* Information shown *
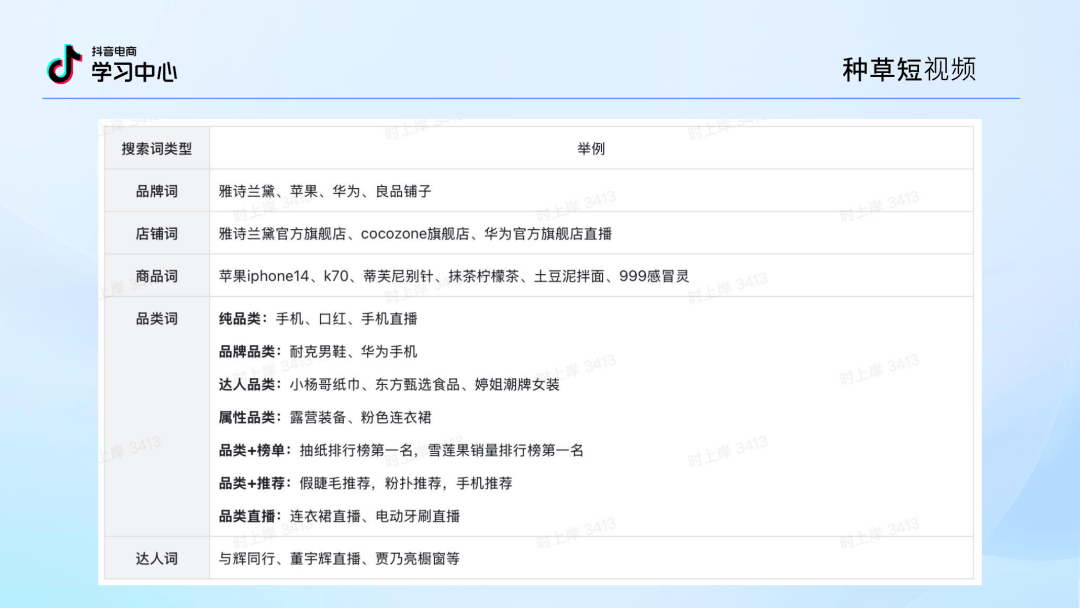The image size is (1080, 608).
Task: Click the 品类直播 bold sub-label
Action: (x=250, y=516)
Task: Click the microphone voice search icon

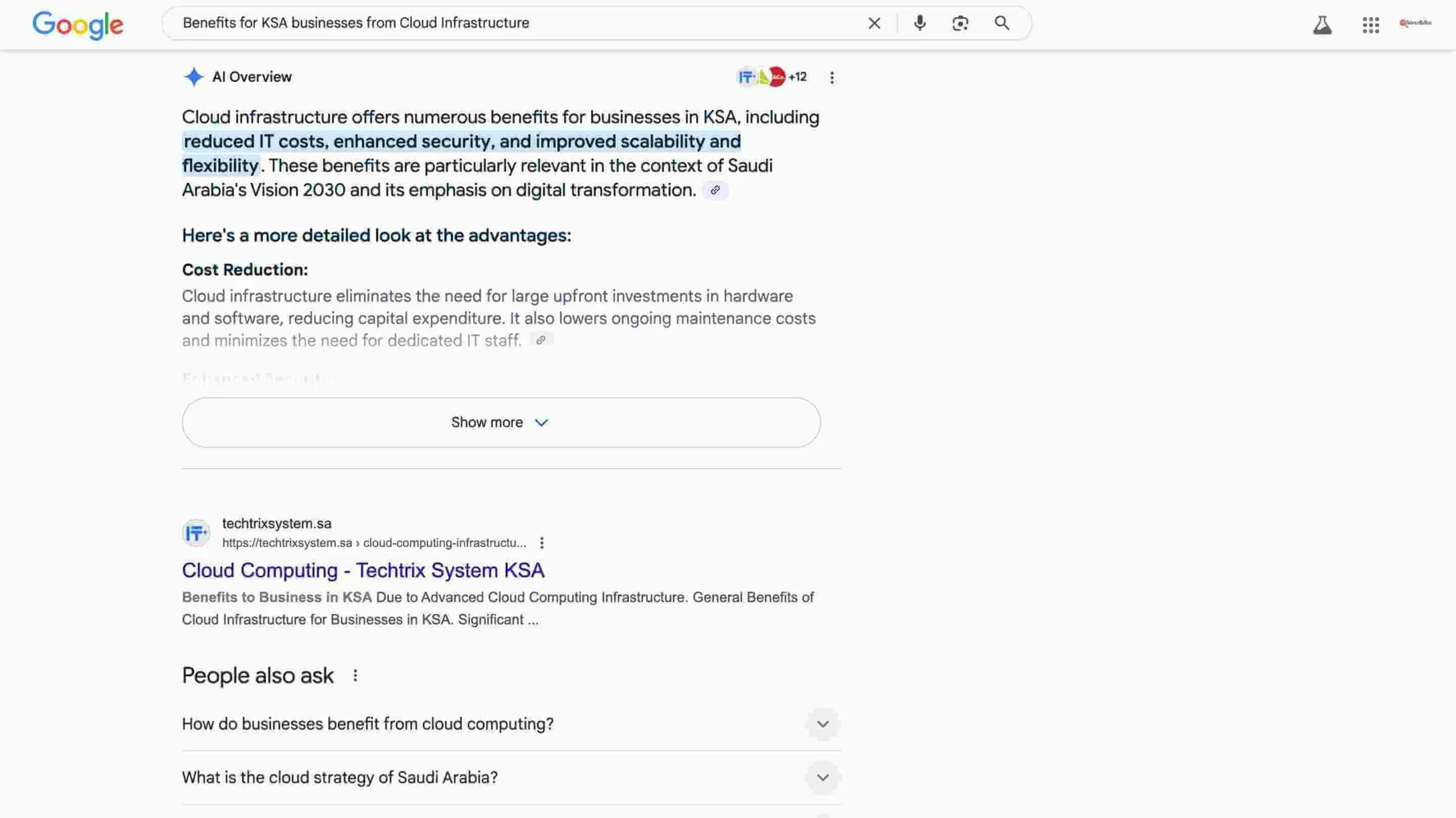Action: (919, 23)
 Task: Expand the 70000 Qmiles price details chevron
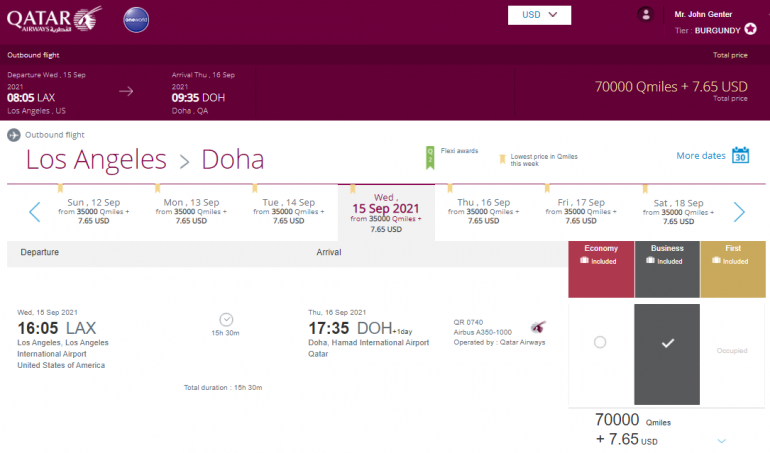point(722,440)
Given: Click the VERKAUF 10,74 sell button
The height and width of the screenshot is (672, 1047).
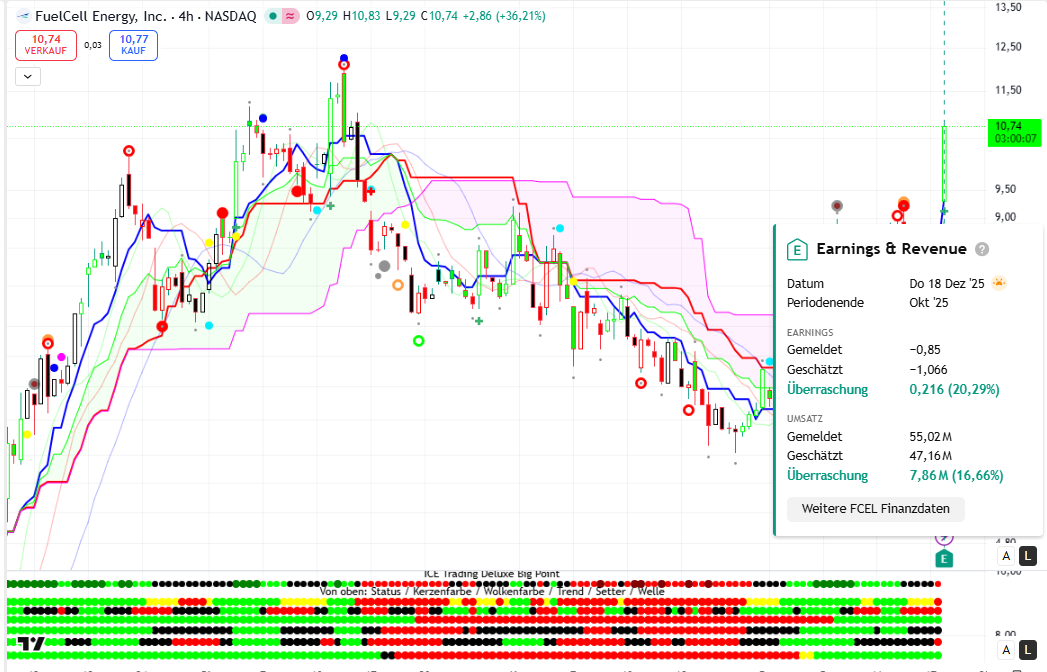Looking at the screenshot, I should [46, 45].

* Exercise requirements *
Every line from the one with "Given: Click the VERKAUF 10,74 sell button" through the last line of the data must be copied exactly. Leave the pictures out.

* Solution *
Given: Click the VERKAUF 10,74 sell button
The height and width of the screenshot is (672, 1047).
Looking at the screenshot, I should [46, 45].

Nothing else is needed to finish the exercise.